■ **RECORDED INFORMATION**:
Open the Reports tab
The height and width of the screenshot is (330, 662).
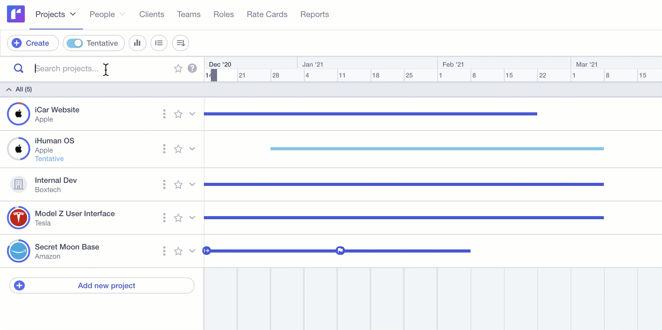click(314, 14)
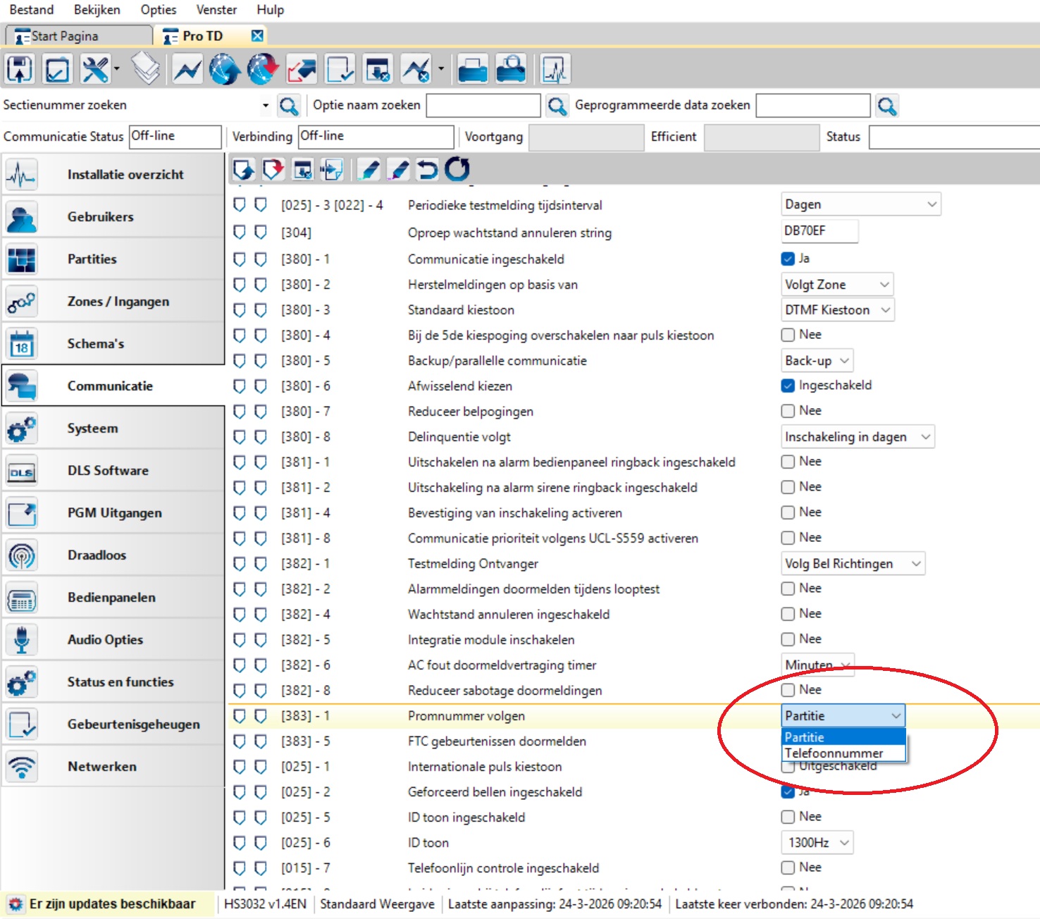Click the undo arrow in the section toolbar

(427, 169)
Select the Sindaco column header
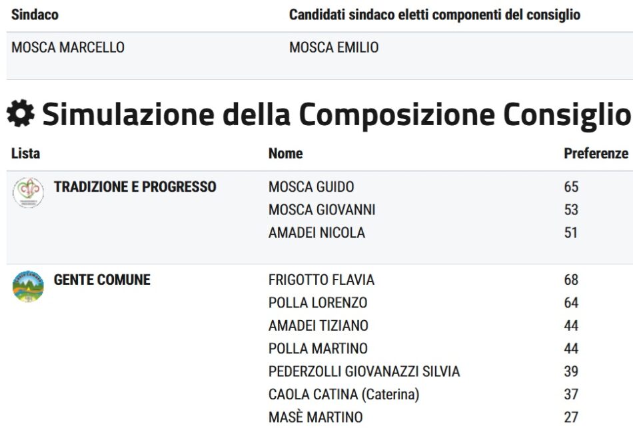The image size is (633, 440). pos(35,15)
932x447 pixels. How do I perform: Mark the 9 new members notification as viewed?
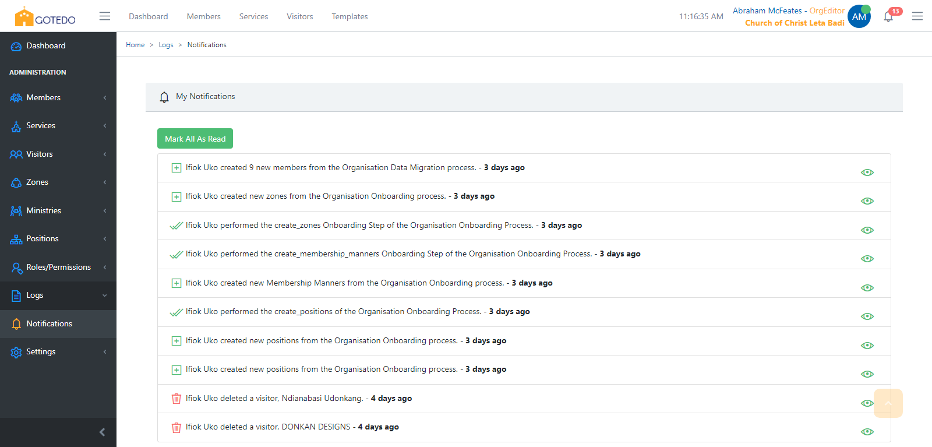(x=867, y=173)
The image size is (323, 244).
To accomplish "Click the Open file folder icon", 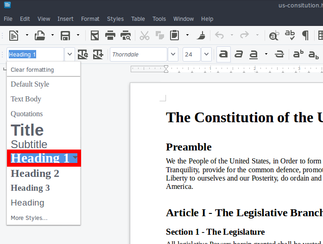I will (x=40, y=35).
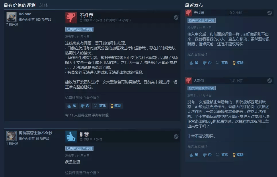Open Rolone's profile name link
The image size is (277, 177).
pyautogui.click(x=25, y=14)
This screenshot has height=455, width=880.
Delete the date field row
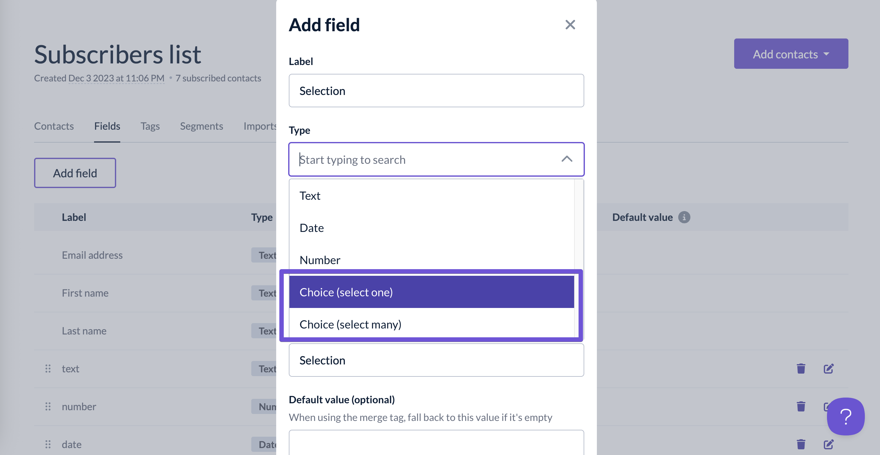click(801, 444)
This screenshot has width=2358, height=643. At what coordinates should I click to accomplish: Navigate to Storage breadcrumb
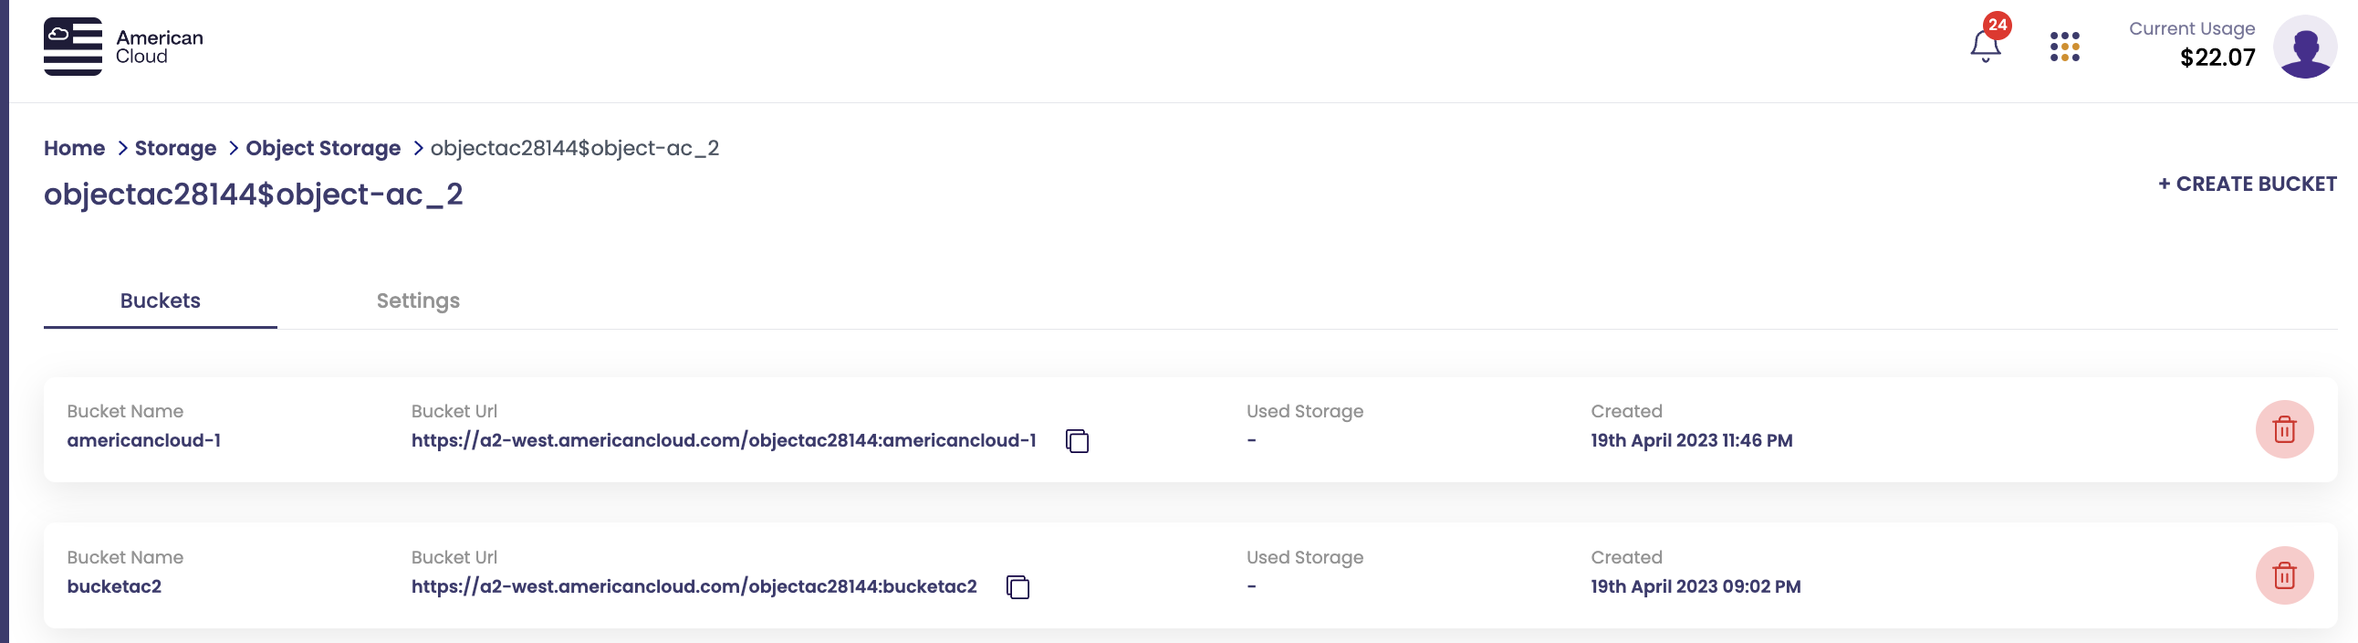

■ **TASK OBJECTIVE**:
Reproduce the entries starting at the beginning and ending at the line that contains "(x=867, y=173)", with "Reports" swapped for "Analytics" and nothing else changed. Leave the pictures out.

■ **WRITTEN SOLUTION**:
Open the Analytics tab
The height and width of the screenshot is (330, 662).
click(314, 14)
Click the undo arrow in the section toolbar

(427, 169)
Select the Sindaco column header
The image size is (633, 440). pos(35,15)
932x447 pixels. How do I perform: Mark the 9 new members notification as viewed?
(x=867, y=173)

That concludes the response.